VirtualBox guest upgrades

The steps above work perfectly for upgrading a Fedora 14 guest to Fedora 15, but you also need to remove the Guest Additions. If you forget, F14 -> F15 upgrades will seem to fail after the first reboot. If that happens, log in to the console with CTRL+ALT+F2 and reinstall the guest additions manually:

mount /dev/cdrom /media
# if /dev/cdrom does not exist, try:
# mount /dev/sr0 /media
/bin/sh /media/VBoxLinuxAdditions.run
reboot

Fedora 14

First install the new fedora 14 gpg key. You may wish to verify this package against https://fedoraproject.org/keys and the fedora ssl certificate.

rpm --import https://fedoraproject.org/static/97A1071F.txt

Upgrade all packages with

yum update yum
yum clean all
yum --releasever=14 distro-sync
  • If using VirtualBox from the Oracle repository, you must remove the VirtualBox-3.1 package before upgrading. After the upgrade is finished, install VirtualBox-3.2.

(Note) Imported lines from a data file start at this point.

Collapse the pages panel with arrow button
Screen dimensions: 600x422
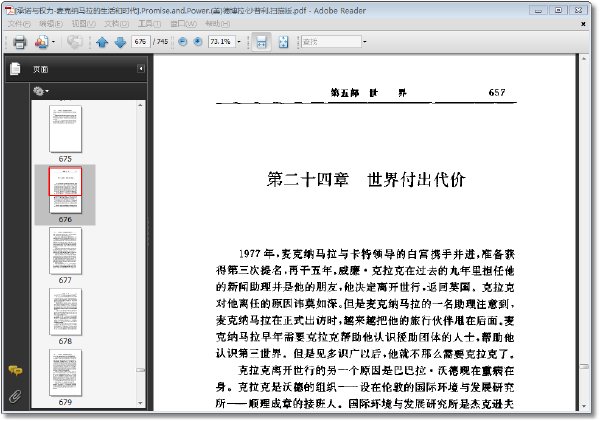coord(141,68)
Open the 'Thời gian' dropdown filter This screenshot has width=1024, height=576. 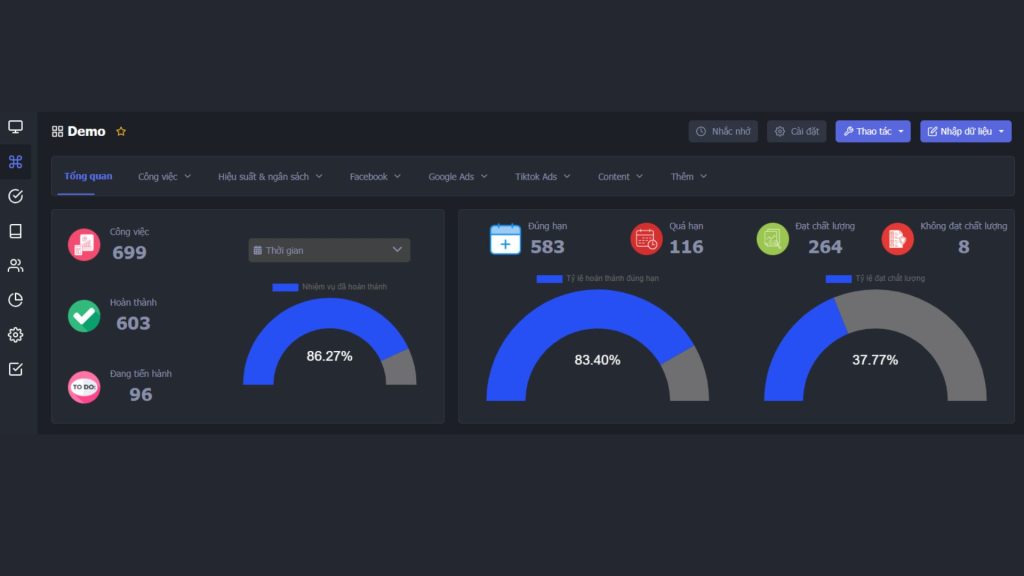[329, 250]
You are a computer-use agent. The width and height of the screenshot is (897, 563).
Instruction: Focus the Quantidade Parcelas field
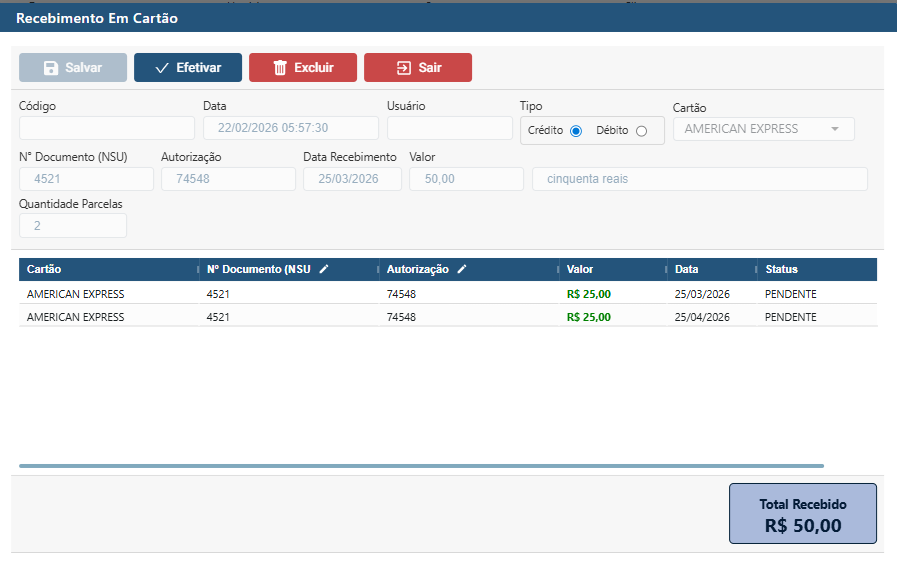point(73,226)
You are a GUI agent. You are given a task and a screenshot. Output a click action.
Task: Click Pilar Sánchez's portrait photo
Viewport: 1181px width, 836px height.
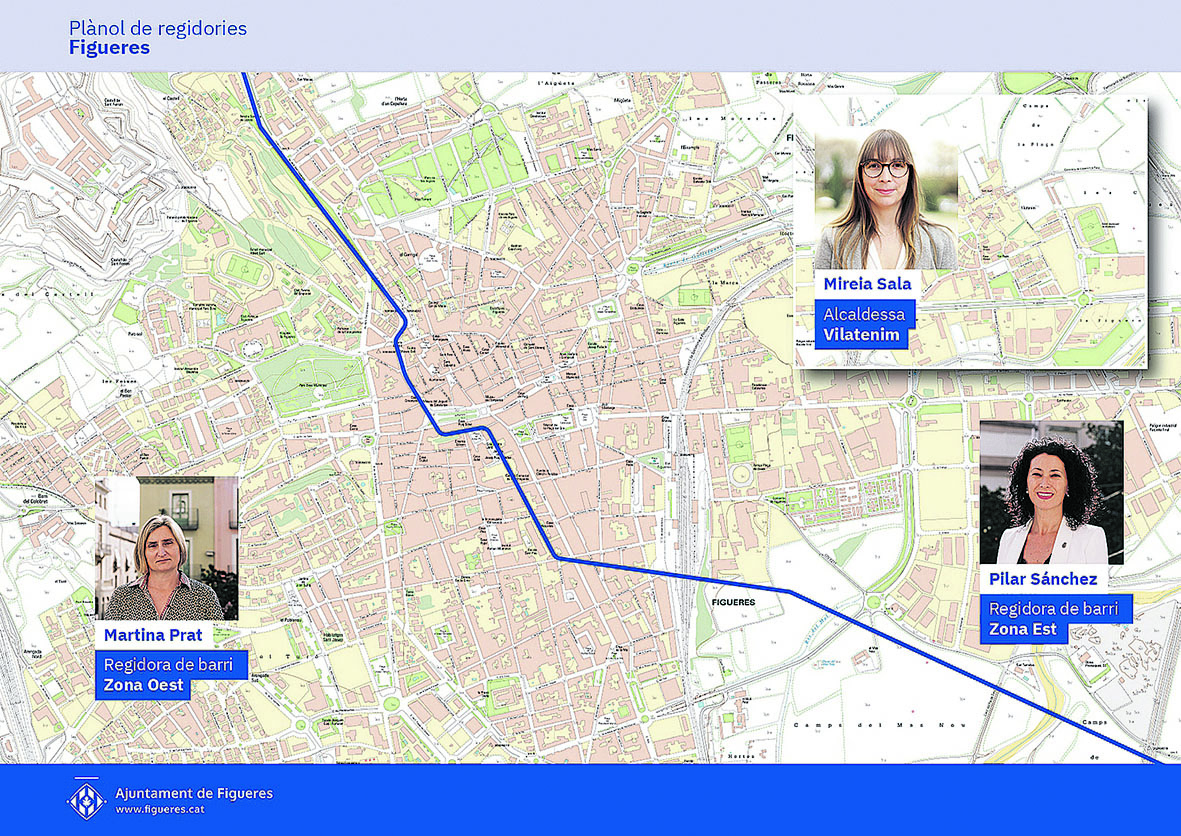[x=1051, y=492]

If you are running SELinux you may be locked out of your machine and required to boot to single user mode to fix up your machine. Redhat bug 702865 describes a fix as:

  1. setenforce 0
  2. yum remove selinux-policy selinux-policy-targeted
  3. rm -rf /etc/selinux/targeted

If, after upgrading you want selinux back:

  1. yum install selinux-policy selinux-policy-targeted
  2. fixfiles restore
  3. reboot

Fedora 13

First install the new fedora 13 gpg key. You may wish to verify this package against https://fedoraproject.org/keys and the fedora ssl certificate.

rpm --import https://fedoraproject.org/static/E8E40FDE.txt

Upgrade all packages with

yum update yum
yum clean all
yum --releasever=13 distro-sync
  • Testing shows that upgrading within X will cause X to hang when installing bitmap-fonts-compat, but it can be done anyway by making sure that bitmap-fonts-compat is the last package to update ... YMMV.
  • Intel video no longer works without Kernel Mode Setting (KMS). You must remove 'nomodeset' from your /etc/grub.conf kernel command line, if present.
  • nVidia video no longer works without kernel mode Setting (KMS). You must remove 'nomodeset' from your /etc/grub.conf kernel command line, if present.
  • It may be necessary to run "db_recover -h /var/lib/ldap/ ; chown ldap:ldap /var/lib/ldap/*" once in order for slapd to start.

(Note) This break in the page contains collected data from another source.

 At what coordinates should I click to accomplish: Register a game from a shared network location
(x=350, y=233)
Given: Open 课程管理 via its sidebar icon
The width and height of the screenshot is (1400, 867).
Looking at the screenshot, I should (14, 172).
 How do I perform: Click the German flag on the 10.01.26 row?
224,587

(Legacy) Instructions to upgrade using yum

1. Back up your system

Back up any personal data to an external hard drive or to another machine. If there is some unrecoverable error that requires a fresh install, you don't want to lose any data.

2. Read about common problems

Further down in this page there is a list of common problems for specific versions. Some of them require attention before the upgrade.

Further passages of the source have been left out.